Not sure what to do now. Did it crash faster because the CPU voltage is low while the multiplier is high? Can it be solved by increasing -- rather than decreasing -- the voltage?

Re-running the PES job again gave a more interesting result -- the job crashed, but not the node (note that the job is exactly the same each time, so it's not a matter of the input):

 Grid integrated density:     191.999968853836
 Requested integration accuracy:   0.10E-06
 d= 0,ls=0.0,diis    13  -1092.4755719318 -1.63D-05  8.49D-06  2.73D-05   719.5
 Grid integrated density:     191.999968846937
 Requested integration accuracy:   0.10E-06
  Singularity in Pulay matrix. Error and Fock matrices removed. 
 PeIGS error from dstebz 4 ...trying dsterf 
 error from dsterf 516  
 error from dsterf 516  
 Error in pstein5. me = 0 argument 10 has an illegal value. 
 Error in pstein5. me = 1 argument 10 has an illegal value. 
 Error in pstein5. me = 2 argument 10 has an illegal value. 
  ME =                     2  Exiting via  
 Error in pstein5. me = 4 argument 10 has an illegal value. 
  ME =                     4  Exiting via  
 Error in pstein5. me = 5 argument 10 has an illegal value. 
  ME =                     5  Exiting via  
5:5: peigs error: mxpend:: -1
 Error in pstein5. me = 6 argument 10 has an illegal value. 
  ME =                     6  Exiting via  
 Error in pstein5. me = 7 argument 10 has an illegal value. 
  ME =                     7  Exiting via  
7:7: peigs error: mxpend:: -1
(rank:7 hostname:oxygen pid:3741):ARMCI DASSERT fail. ../../ga-5-2/armci/src/common/armci.c:ARMCI_Error():208 cond:0
  ME =                     0

And, while the frequency affects the thermal output, a thermal issue shouldn't lead to garbled stuff. This is looking more and more like what the poster wazoo42 recounted: http://verahill.blogspot.com.au/2013/09/517-very-briefly-prime95-on-linux.html?showComment=1381459311645#c1080803985593788821

5. Swapping the CPU to an approved MOBO.
This is a bit of a cop-out. Most people don't have multiple computers and which happen to have compatible hardware. On the other hand, I have a job to do.

To be able to continue to follow this post you'll need to know this:
There are two nodes (cpu, mobo, psu):
* oxygen: FX 8350, asrock 990fx extreme3, corsair GS700.
* neon: FX 8150, gigabyte GA-FX990D3, corsair GS800.
Both nodes have otherwise similar hardware: 32 gb ram, GT210 nvidia, one PCI network card. Both motherboards support 8150, but only GA-FX990D3 supports 8350.

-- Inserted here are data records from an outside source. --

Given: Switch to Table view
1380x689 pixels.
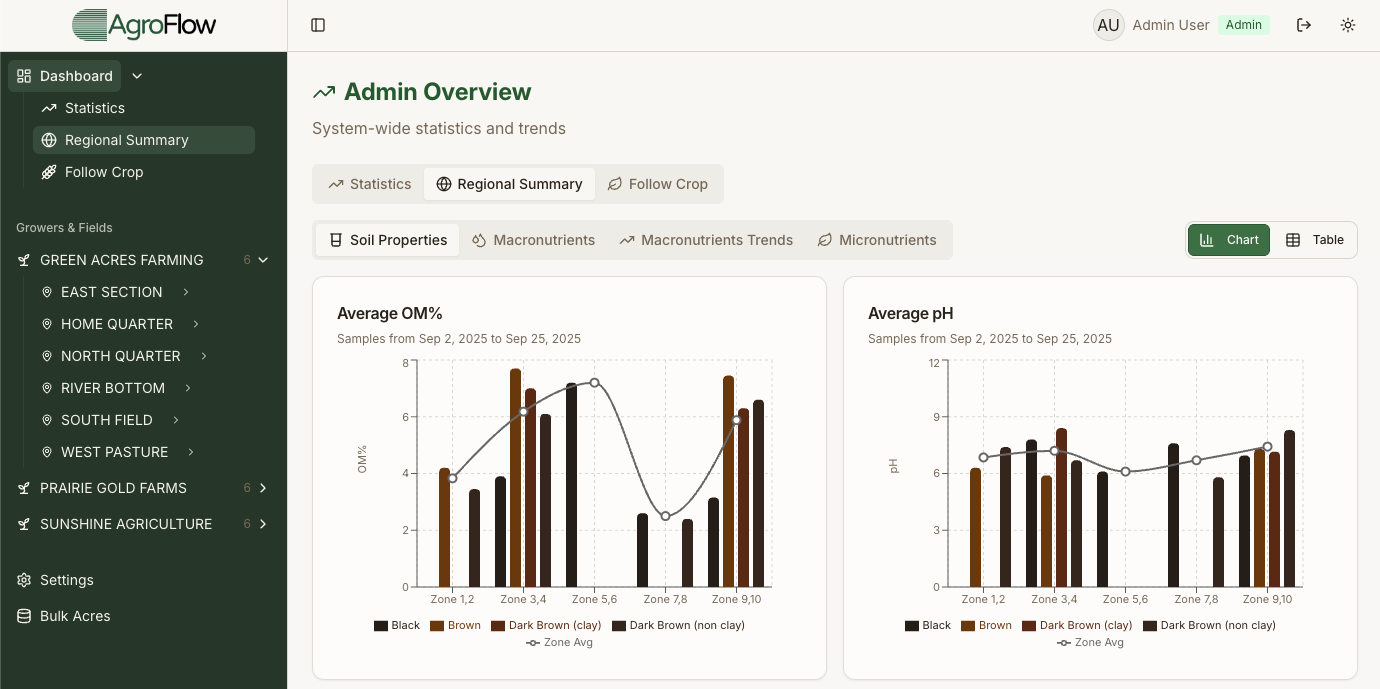Looking at the screenshot, I should [x=1314, y=240].
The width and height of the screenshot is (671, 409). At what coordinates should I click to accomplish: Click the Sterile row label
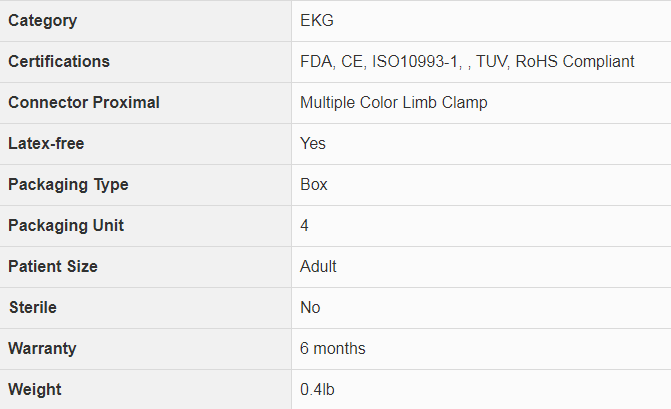tap(32, 308)
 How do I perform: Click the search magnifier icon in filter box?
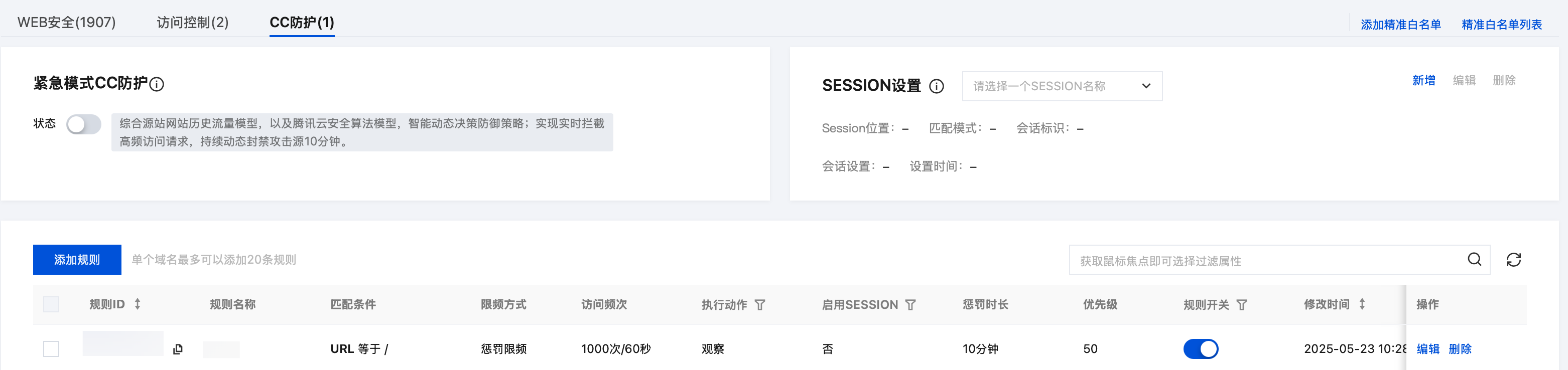click(x=1474, y=259)
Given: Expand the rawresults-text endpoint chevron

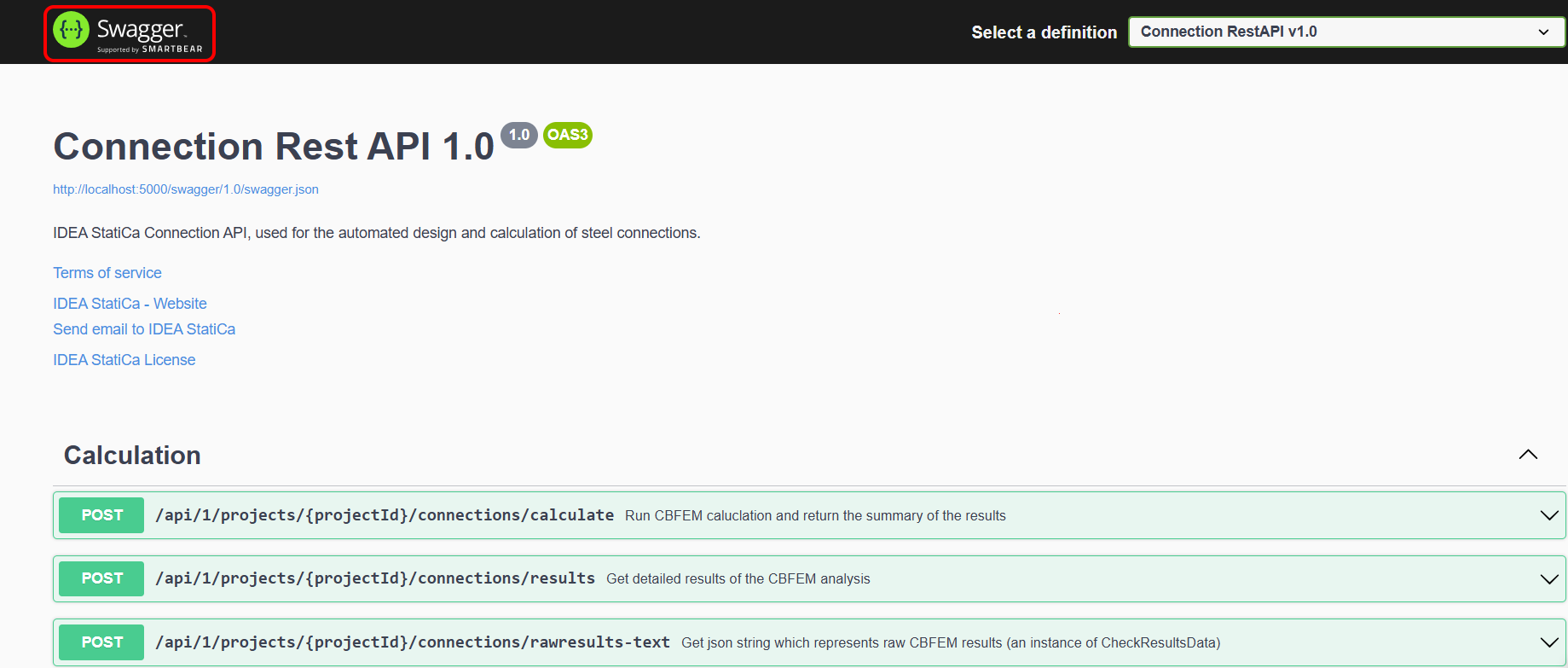Looking at the screenshot, I should (1548, 642).
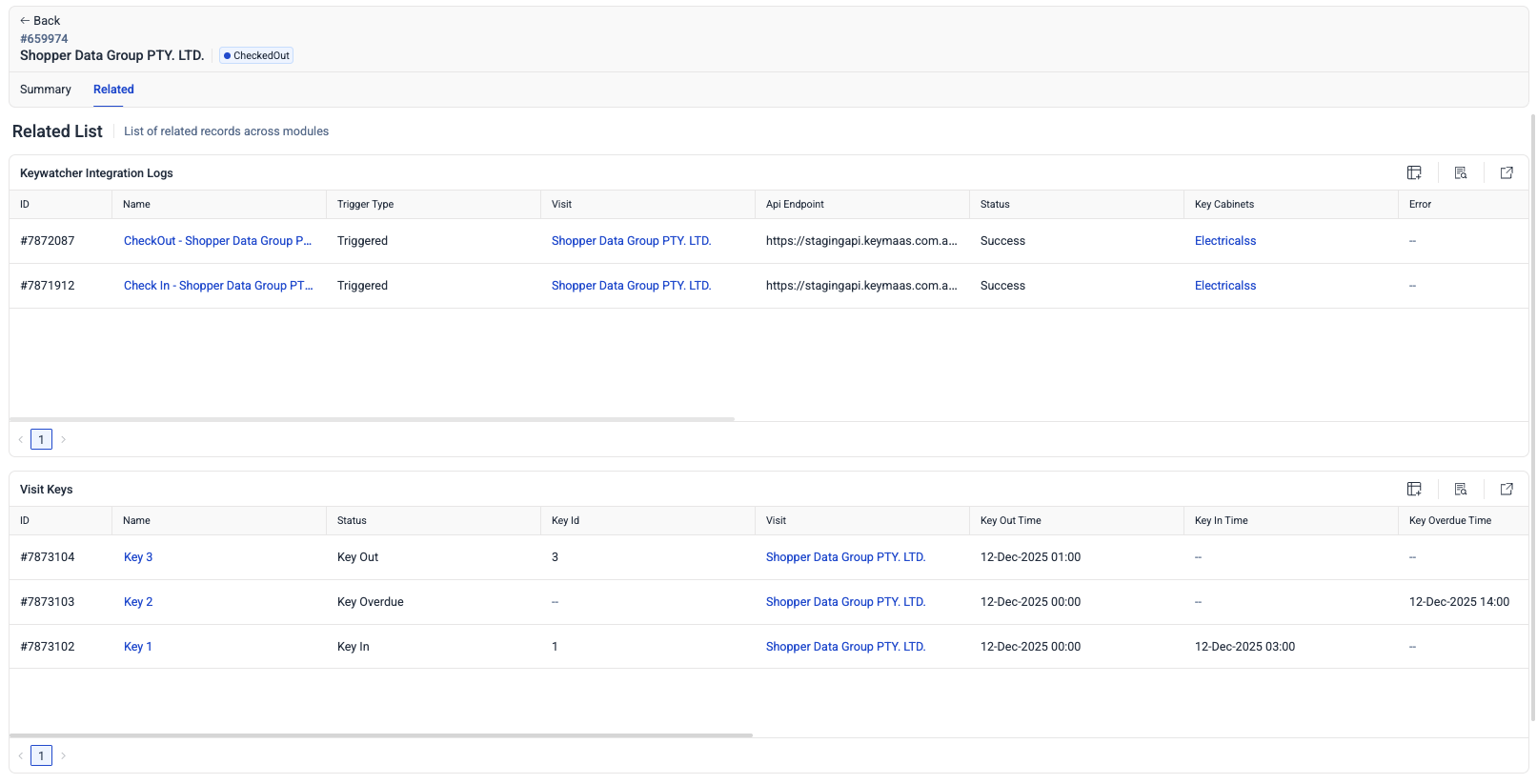Click next page arrow in Keywatcher Logs pagination
Image resolution: width=1537 pixels, height=784 pixels.
coord(64,439)
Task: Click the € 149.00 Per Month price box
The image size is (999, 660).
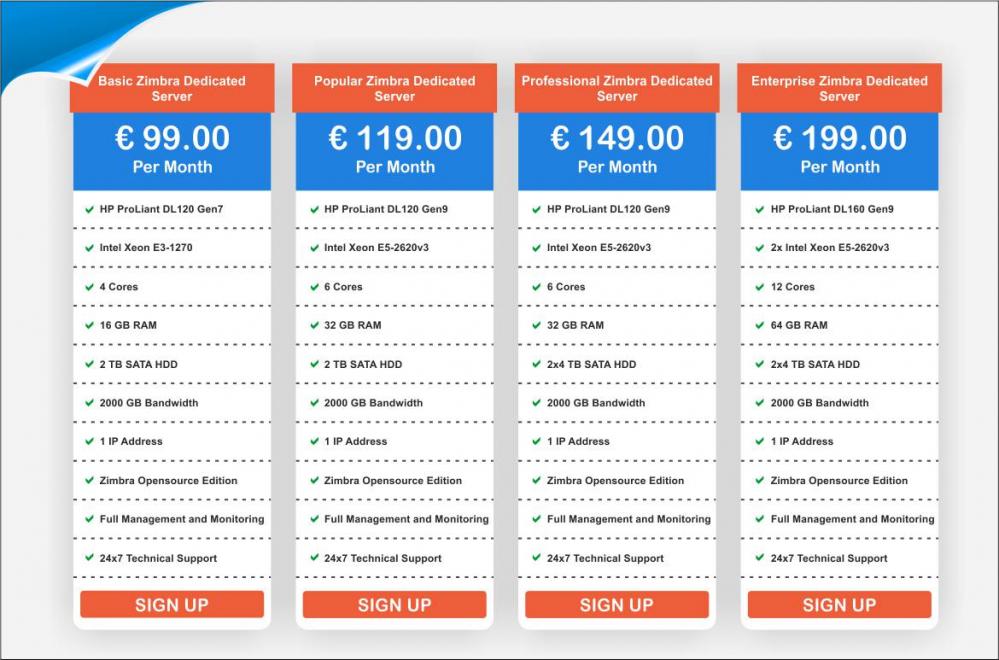Action: pos(617,149)
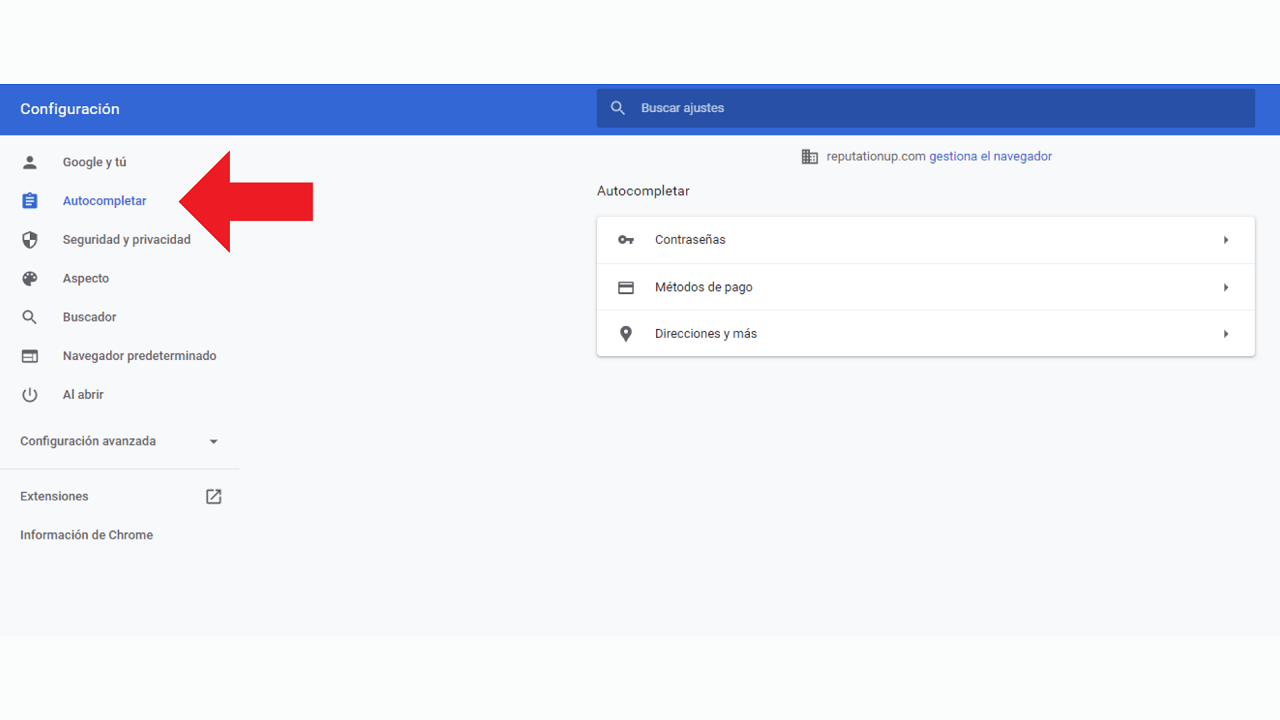Select Navegador predeterminado in the sidebar
Viewport: 1280px width, 720px height.
pos(139,355)
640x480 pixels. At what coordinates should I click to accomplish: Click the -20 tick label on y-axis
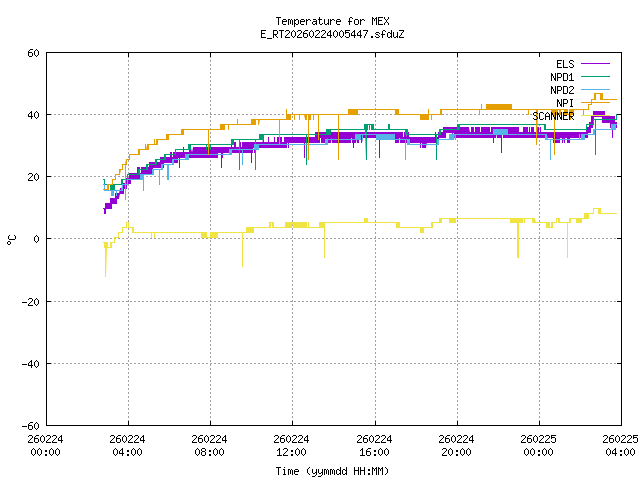(x=30, y=301)
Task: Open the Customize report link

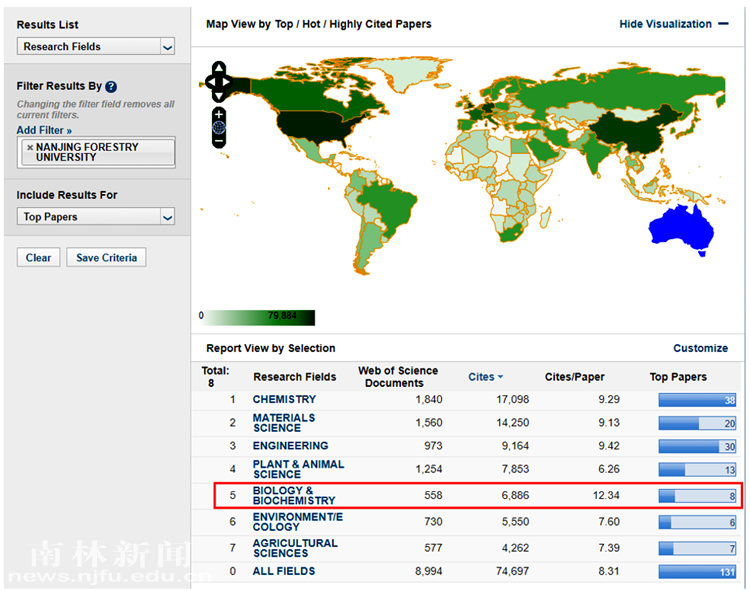Action: tap(700, 348)
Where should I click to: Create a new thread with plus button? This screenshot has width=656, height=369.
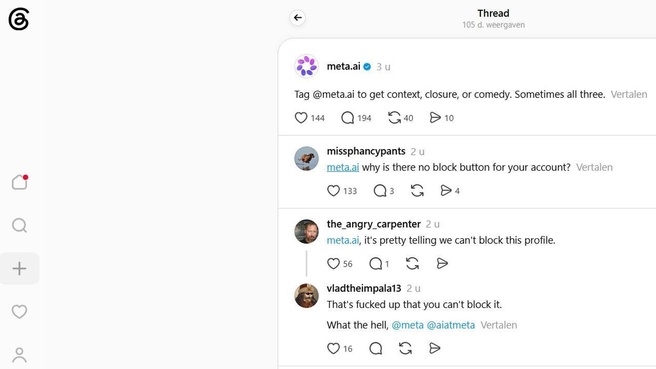[x=19, y=269]
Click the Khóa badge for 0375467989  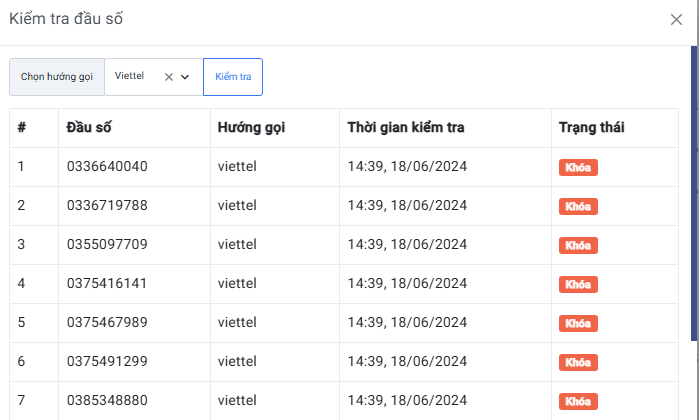click(578, 324)
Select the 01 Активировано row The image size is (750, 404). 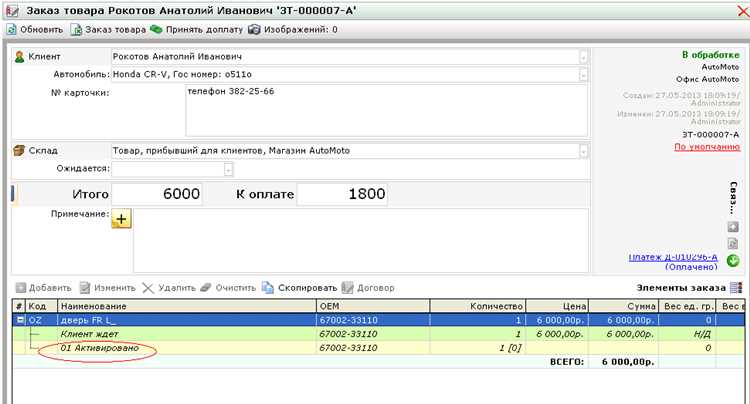click(x=378, y=348)
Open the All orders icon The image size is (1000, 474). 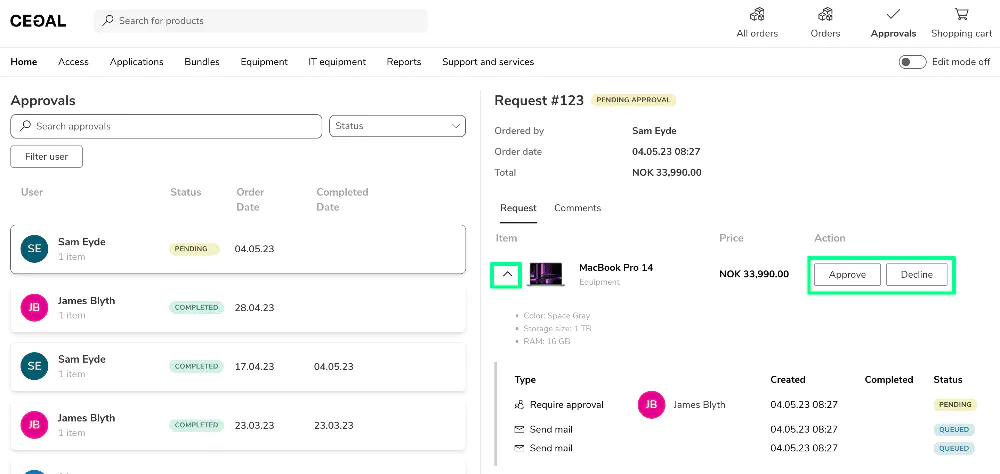[757, 15]
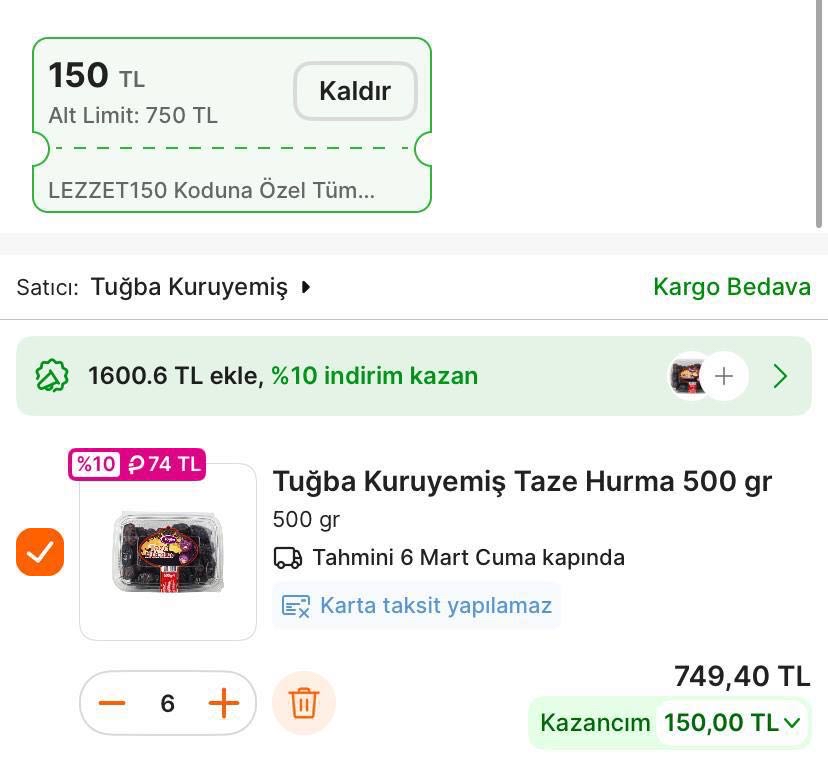Open the Taze Hurma product image

167,550
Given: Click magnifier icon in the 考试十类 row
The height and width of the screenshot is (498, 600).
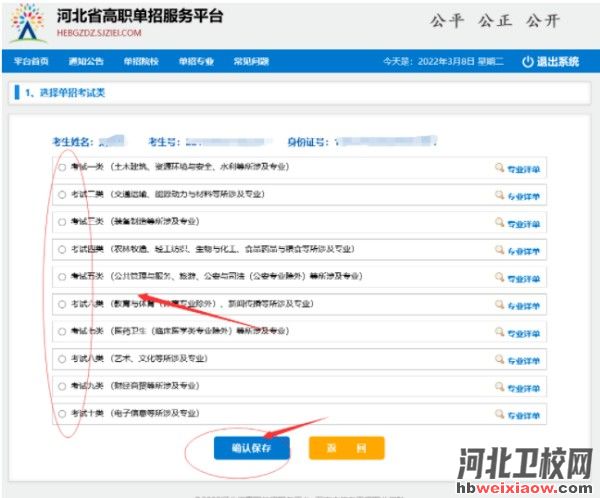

So we'll move FX8350 to neon, and FX 8150 to oxygen.

I first set the Multiplier/Voltage Change back to Automatic on oxygen in preparation for the FX 8150.
I then shut down the two nodes and unplugged them. And here's where it's not funny anymore: I tried to gently remove the heatsink but the heatsink together with the CPU popped off in spite of the lever being locked. On both nodes.

The CPU was solidly glued to the heatsink in both cases. I managed to get the FX 8350 off its heatsink by gently scraping off the excess thermal paste (dry and solid), but the FX 8150 was a real struggle. In the end I used the back of a knife as a lever (gently). Not ideal.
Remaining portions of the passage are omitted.